Al percatarme de la situación, me ofrecí a dejar mi abono a la pareja, aunque con él no pudiera situarse junto a los aficionados granadinos. Ellos, obviamente, desconocían que los hinchas locales tuviésemos una oferta de entradas a mitad de precio, con lo cual ni siquiera se les había pasado por la cabeza valorar la posibilidad de sentarse en otro sitio. Me dieron las gracias en repetidas ocasiones, aliviados por no tener que desembolsar semejante cantidad tras un día entero de gastos en nuestra ciudad, viaje de por medio incluido. Al final, presenciaron el encuentro por 10 euros cada uno en preferencia, como cualquier aficionado local. O lo que es lo mismo, un tercio de lo que el club pretendía cobrarles en taquilla por el mero hecho de querer sentarse en el sector visitante.

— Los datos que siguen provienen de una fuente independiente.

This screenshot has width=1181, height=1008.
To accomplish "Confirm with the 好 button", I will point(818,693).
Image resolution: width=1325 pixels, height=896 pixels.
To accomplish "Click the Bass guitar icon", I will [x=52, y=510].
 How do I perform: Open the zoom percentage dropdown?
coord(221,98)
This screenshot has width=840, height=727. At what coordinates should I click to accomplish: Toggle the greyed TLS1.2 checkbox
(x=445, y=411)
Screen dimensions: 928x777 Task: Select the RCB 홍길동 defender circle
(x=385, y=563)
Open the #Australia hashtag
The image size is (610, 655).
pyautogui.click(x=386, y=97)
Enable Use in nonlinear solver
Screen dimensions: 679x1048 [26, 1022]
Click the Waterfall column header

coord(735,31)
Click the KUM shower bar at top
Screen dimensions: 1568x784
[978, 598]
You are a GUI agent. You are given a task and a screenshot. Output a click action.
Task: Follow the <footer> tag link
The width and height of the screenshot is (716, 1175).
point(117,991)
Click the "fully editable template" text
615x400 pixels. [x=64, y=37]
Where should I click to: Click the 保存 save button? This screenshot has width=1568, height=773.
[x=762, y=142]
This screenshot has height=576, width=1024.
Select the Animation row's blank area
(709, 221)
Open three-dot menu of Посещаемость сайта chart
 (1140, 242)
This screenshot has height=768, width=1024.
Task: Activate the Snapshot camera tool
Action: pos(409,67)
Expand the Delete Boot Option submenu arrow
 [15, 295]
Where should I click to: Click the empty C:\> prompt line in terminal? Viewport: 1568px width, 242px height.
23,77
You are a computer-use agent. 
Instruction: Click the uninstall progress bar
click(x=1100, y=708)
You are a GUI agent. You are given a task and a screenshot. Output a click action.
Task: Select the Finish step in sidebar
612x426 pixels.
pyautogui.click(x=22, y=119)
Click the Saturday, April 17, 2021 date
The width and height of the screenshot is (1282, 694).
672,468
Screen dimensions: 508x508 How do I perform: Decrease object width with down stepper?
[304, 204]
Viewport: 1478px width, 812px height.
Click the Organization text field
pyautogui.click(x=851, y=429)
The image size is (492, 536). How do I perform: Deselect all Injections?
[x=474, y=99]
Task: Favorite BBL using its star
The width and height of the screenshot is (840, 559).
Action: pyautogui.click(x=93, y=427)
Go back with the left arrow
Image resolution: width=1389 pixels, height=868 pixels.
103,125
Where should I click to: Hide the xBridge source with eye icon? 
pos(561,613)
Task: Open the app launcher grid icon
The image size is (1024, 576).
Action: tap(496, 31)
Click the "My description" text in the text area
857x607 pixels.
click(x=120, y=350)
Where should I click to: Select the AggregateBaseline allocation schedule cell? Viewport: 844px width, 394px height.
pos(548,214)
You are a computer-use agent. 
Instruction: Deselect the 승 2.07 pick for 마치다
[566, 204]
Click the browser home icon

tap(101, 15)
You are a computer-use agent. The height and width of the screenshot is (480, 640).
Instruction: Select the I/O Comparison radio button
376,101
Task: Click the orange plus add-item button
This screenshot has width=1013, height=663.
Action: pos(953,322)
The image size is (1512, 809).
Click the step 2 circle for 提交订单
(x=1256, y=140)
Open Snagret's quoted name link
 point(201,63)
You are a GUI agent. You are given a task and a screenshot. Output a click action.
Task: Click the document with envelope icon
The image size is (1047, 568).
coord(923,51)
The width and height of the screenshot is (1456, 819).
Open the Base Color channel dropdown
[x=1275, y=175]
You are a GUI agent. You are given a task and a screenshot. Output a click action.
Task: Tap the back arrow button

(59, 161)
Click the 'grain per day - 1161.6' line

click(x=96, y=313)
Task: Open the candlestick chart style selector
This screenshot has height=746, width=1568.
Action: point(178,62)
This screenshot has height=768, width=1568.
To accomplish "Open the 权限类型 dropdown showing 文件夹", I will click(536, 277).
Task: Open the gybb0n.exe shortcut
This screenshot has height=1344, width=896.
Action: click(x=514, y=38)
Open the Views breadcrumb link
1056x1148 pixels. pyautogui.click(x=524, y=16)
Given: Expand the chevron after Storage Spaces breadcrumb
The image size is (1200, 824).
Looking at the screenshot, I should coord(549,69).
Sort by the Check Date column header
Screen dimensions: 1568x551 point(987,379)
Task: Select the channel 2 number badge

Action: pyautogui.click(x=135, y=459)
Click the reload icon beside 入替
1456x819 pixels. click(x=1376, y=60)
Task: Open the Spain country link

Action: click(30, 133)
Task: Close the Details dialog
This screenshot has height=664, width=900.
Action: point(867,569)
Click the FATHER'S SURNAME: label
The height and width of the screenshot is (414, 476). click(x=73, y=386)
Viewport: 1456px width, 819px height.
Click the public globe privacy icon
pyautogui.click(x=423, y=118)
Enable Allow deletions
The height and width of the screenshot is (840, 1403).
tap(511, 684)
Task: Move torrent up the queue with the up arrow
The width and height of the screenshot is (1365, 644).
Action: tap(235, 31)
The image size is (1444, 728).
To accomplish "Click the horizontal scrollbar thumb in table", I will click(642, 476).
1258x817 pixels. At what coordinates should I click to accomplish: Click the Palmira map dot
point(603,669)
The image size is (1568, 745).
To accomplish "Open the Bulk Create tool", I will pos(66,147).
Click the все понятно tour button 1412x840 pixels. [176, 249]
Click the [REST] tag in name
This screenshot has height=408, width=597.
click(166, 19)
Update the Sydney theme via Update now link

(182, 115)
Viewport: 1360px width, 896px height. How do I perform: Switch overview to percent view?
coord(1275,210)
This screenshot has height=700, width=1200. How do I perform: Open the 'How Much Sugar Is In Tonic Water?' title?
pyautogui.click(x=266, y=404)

Hoy, apenas dos días después de eso, la UD Almería ha anunciado, en un bonito gesto, que financiará, junto al Ayuntamiento, parte del viaje a Córdoba, donde el club local ha decidido dejar las entradas a 30 euros para la afición rojiblanca. Hasta aquí todo bien. Sin embargo, llama la atención una curiosa parte del comunicado de los almerienses. “El precio fijado para estas entradas por parte del Córdoba CF es de 30 euros, pero la UD Almería entiende que es demasiado gravoso y asume 5 euros de cada localidad”, reza la frase. El precio de una entrada en tribuna en el Estadio Mediterráneo para un aficionado local es de 30 euros. El precio de una entrada en tribuna en el Estadio Mediterráneo para un aficionado visitante es de 30 euros, siempre que su club no llegue a un acuerdo con el almeriense —como le ocurrió a los hinchas del Córdoba, precisamente, entre otros muchos—. Habría que preguntar al Almería si considera que sus propios precios son demasiado gravosos durante todo el año o si solo lo cree en el momento en el que se acercan los partidos importantes y necesita tener a la afición de lado. Ahí, entonces, no le importa bajar el importe de las localidades, del mismo modo que tampoco tiene reparos en ponerse medallas por eso, aunque ello suponga atacar a otros clubes que tienen en sus estadios tarifas idénticas a las de los rojiblancos.